"""

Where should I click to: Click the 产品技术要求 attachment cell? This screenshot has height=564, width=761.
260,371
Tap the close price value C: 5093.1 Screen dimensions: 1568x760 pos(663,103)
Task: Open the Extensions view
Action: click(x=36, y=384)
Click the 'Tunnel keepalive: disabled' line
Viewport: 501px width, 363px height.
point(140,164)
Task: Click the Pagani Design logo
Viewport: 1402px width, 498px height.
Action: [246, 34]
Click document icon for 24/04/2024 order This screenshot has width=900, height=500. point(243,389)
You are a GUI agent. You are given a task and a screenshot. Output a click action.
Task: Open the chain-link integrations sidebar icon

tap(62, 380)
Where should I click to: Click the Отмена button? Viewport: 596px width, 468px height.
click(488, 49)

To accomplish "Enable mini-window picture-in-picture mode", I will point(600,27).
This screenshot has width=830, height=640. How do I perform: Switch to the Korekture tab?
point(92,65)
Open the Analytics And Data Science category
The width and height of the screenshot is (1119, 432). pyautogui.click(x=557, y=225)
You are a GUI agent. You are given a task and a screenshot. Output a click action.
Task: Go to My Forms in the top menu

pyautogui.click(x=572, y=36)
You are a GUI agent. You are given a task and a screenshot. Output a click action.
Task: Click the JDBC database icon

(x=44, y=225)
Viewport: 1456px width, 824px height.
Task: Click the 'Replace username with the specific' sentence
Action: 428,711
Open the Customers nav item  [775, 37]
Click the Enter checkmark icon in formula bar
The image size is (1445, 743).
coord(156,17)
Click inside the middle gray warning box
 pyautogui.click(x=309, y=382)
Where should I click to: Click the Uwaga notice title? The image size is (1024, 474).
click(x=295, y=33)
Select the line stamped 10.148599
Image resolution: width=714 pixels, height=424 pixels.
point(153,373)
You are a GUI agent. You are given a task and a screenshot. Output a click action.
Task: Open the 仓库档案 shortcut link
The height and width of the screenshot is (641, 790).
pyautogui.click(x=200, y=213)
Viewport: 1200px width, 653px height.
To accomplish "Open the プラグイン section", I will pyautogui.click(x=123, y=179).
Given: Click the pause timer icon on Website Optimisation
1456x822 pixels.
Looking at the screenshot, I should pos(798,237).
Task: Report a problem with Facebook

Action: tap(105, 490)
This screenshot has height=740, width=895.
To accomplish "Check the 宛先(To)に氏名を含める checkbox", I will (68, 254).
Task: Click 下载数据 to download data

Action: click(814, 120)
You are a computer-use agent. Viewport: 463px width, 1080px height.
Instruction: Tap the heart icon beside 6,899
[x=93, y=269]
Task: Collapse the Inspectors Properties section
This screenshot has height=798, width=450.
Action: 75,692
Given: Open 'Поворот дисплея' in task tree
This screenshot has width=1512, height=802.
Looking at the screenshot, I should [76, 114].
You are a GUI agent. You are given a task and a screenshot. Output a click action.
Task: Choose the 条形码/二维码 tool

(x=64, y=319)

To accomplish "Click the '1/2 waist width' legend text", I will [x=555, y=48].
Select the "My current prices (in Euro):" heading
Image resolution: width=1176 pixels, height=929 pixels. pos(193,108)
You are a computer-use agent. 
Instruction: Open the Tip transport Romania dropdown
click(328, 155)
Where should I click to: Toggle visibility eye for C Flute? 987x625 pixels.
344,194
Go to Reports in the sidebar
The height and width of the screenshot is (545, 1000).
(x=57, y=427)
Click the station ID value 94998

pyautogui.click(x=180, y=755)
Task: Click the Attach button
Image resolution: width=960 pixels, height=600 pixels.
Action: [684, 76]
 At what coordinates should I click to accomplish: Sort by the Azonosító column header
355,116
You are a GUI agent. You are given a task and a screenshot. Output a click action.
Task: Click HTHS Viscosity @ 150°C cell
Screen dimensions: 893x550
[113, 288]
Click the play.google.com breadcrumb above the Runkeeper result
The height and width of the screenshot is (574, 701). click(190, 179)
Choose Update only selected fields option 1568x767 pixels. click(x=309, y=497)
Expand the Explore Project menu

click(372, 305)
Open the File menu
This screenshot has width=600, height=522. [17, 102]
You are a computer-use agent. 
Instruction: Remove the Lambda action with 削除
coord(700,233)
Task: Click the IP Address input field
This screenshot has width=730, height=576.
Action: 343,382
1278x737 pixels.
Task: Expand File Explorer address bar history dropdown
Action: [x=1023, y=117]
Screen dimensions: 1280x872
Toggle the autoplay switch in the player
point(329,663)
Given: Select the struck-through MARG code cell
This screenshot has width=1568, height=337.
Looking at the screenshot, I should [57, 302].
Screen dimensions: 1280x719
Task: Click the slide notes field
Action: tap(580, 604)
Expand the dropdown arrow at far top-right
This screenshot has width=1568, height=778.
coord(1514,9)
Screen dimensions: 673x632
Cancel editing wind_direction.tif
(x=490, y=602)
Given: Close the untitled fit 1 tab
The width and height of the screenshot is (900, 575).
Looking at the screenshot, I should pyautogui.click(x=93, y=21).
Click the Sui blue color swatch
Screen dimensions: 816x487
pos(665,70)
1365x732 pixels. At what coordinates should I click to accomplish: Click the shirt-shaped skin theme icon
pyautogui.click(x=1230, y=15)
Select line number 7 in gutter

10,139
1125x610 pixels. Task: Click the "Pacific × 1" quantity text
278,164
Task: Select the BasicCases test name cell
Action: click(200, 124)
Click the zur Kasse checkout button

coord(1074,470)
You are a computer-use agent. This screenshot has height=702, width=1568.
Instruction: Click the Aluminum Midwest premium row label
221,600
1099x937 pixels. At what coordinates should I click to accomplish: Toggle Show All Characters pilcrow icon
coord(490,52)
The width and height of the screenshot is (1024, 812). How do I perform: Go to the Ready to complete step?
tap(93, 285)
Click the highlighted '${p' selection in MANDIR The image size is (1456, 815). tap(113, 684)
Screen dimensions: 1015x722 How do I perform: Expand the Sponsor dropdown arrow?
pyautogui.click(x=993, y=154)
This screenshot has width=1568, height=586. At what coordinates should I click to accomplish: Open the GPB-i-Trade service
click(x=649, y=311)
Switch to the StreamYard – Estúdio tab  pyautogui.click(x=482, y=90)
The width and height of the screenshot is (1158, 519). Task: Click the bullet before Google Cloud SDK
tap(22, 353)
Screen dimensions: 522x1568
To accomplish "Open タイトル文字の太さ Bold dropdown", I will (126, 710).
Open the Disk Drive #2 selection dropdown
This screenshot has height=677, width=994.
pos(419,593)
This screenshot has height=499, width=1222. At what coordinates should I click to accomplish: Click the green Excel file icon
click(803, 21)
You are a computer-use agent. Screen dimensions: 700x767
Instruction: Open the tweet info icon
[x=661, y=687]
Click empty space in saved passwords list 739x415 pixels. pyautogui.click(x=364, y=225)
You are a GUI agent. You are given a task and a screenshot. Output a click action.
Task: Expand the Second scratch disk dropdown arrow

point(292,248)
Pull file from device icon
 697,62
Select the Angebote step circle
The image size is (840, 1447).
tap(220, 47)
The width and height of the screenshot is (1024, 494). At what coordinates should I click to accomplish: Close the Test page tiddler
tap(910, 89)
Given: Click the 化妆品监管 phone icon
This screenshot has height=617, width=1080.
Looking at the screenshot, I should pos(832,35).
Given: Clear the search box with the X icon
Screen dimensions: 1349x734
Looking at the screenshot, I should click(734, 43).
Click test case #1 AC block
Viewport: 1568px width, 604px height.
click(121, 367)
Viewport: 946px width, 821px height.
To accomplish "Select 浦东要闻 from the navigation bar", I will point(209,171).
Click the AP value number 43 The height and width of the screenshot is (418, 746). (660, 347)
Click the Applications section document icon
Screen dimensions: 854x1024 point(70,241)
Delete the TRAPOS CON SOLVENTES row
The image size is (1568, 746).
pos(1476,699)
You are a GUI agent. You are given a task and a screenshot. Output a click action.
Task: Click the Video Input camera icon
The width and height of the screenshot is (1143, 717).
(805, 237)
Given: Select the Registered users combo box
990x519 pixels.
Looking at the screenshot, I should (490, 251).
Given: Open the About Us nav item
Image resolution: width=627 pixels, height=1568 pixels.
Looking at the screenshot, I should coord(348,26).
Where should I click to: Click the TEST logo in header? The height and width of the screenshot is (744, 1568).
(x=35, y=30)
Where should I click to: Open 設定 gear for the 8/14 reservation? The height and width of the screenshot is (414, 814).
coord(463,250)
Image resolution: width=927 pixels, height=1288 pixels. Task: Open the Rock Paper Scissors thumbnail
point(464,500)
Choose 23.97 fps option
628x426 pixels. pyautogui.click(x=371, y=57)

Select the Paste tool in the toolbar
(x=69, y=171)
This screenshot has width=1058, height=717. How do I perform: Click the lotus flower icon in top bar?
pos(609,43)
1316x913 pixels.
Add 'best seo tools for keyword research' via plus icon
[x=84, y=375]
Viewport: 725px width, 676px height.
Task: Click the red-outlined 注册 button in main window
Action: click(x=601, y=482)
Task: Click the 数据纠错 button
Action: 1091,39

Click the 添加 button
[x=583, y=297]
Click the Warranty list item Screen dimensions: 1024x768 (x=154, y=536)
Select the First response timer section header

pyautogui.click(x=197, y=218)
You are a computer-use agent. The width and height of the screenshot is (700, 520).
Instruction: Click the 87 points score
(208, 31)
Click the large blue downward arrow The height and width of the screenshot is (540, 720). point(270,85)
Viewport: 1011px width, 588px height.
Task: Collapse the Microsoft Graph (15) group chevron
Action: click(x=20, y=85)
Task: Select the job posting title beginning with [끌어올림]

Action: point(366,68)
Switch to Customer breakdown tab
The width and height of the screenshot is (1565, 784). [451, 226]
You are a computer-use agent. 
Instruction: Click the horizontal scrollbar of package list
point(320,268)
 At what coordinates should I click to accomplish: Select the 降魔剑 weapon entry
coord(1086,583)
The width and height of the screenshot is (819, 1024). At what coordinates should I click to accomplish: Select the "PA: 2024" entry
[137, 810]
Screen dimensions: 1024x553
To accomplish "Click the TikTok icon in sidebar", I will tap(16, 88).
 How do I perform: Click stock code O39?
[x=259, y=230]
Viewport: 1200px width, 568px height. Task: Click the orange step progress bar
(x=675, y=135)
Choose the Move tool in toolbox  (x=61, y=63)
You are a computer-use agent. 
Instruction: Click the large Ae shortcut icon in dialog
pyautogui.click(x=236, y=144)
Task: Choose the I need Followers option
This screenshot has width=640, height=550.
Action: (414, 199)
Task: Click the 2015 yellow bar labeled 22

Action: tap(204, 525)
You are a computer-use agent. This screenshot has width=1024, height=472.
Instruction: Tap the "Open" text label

"""

EXERCISE INSTRUCTIONS
Above are the records; please copy exactly their first line and each line after it through the line containing "Select the line stamped 10.148599", and no line after that.

RESULT
Where should I click to: Click the 产品技术要求 attachment cell? This screenshot has height=564, width=761.
260,371
Tap the close price value C: 5093.1 Screen dimensions: 1568x760 pos(663,103)
Task: Open the Extensions view
Action: click(x=36, y=384)
Click the 'Tunnel keepalive: disabled' line
Viewport: 501px width, 363px height.
point(140,164)
Task: Click the Pagani Design logo
Viewport: 1402px width, 498px height.
Action: [246, 34]
Click document icon for 24/04/2024 order This screenshot has width=900, height=500. point(243,389)
You are a GUI agent. You are given a task and a screenshot. Output a click action.
Task: Open the chain-link integrations sidebar icon

tap(62, 380)
Where should I click to: Click the Отмена button? Viewport: 596px width, 468px height.
click(488, 49)

To accomplish "Enable mini-window picture-in-picture mode", I will point(600,27).
This screenshot has width=830, height=640. How do I perform: Switch to the Korekture tab?
point(92,65)
Open the Analytics And Data Science category
The width and height of the screenshot is (1119, 432). pyautogui.click(x=557, y=225)
You are a GUI agent. You are given a task and a screenshot. Output a click action.
Task: Go to My Forms in the top menu

pyautogui.click(x=572, y=36)
You are a GUI agent. You are given a task and a screenshot. Output a click action.
Task: Click the JDBC database icon

(x=44, y=225)
Viewport: 1456px width, 824px height.
Task: Click the 'Replace username with the specific' sentence
Action: 428,711
Open the Customers nav item  [775, 37]
Click the Enter checkmark icon in formula bar
The image size is (1445, 743).
coord(156,17)
Click inside the middle gray warning box
 pyautogui.click(x=309, y=382)
Where should I click to: Click the Uwaga notice title? The image size is (1024, 474).
click(x=295, y=33)
Select the line stamped 10.148599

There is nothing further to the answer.